**** RECORDS PROVIDED ****

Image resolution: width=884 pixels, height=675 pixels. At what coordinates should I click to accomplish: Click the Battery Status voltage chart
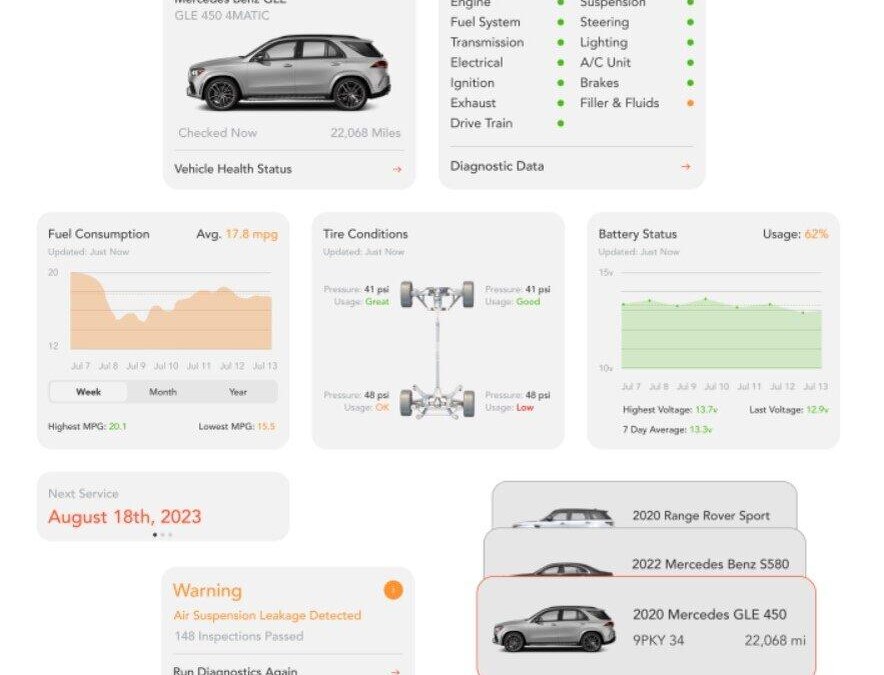[x=721, y=332]
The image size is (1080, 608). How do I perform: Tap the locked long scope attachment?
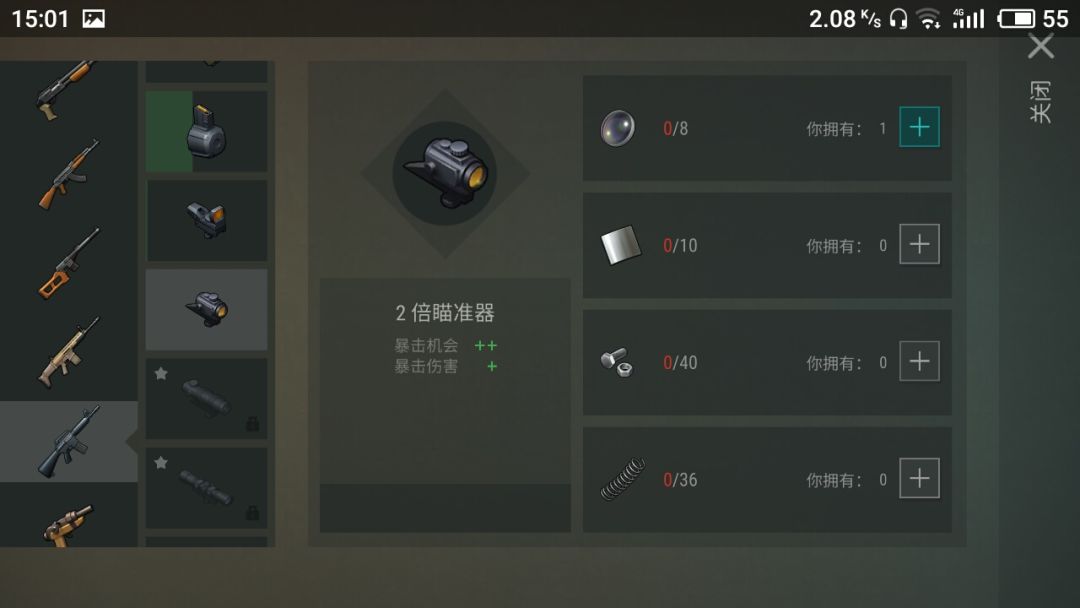coord(207,488)
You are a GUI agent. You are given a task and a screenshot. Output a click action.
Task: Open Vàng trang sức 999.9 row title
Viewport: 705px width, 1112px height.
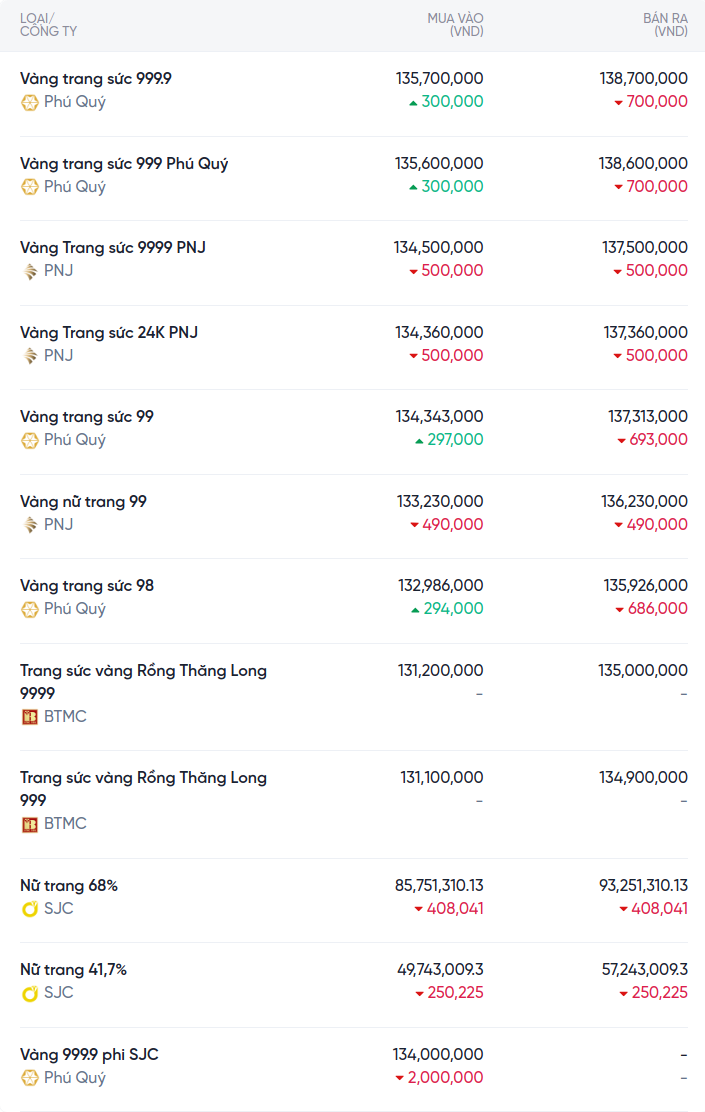tap(96, 78)
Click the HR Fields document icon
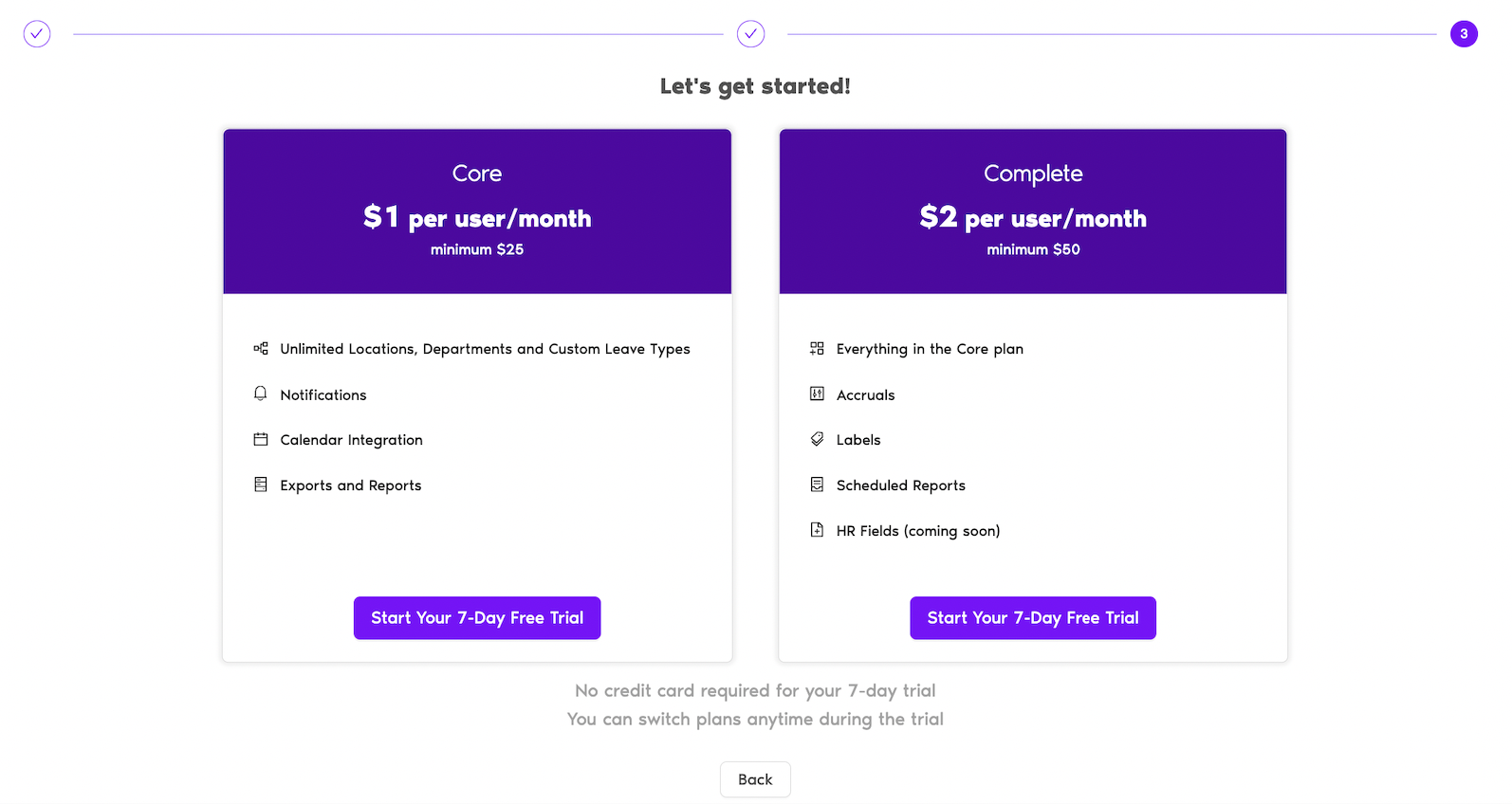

****

EXERCISE DIRECTIONS
Only the lines from the one containing "You are a GUI" through the final line of the records should be transcribed, exactly and with no pictures.

RESULT FOR THIS EXERCISE
You are a GUI agent. You are given a task and a screenshot. Output a click action.
Task: Open Vàng trang sức 999.9 row title
Viewport: 705px width, 1112px height.
tap(96, 78)
Click the HR Fields document icon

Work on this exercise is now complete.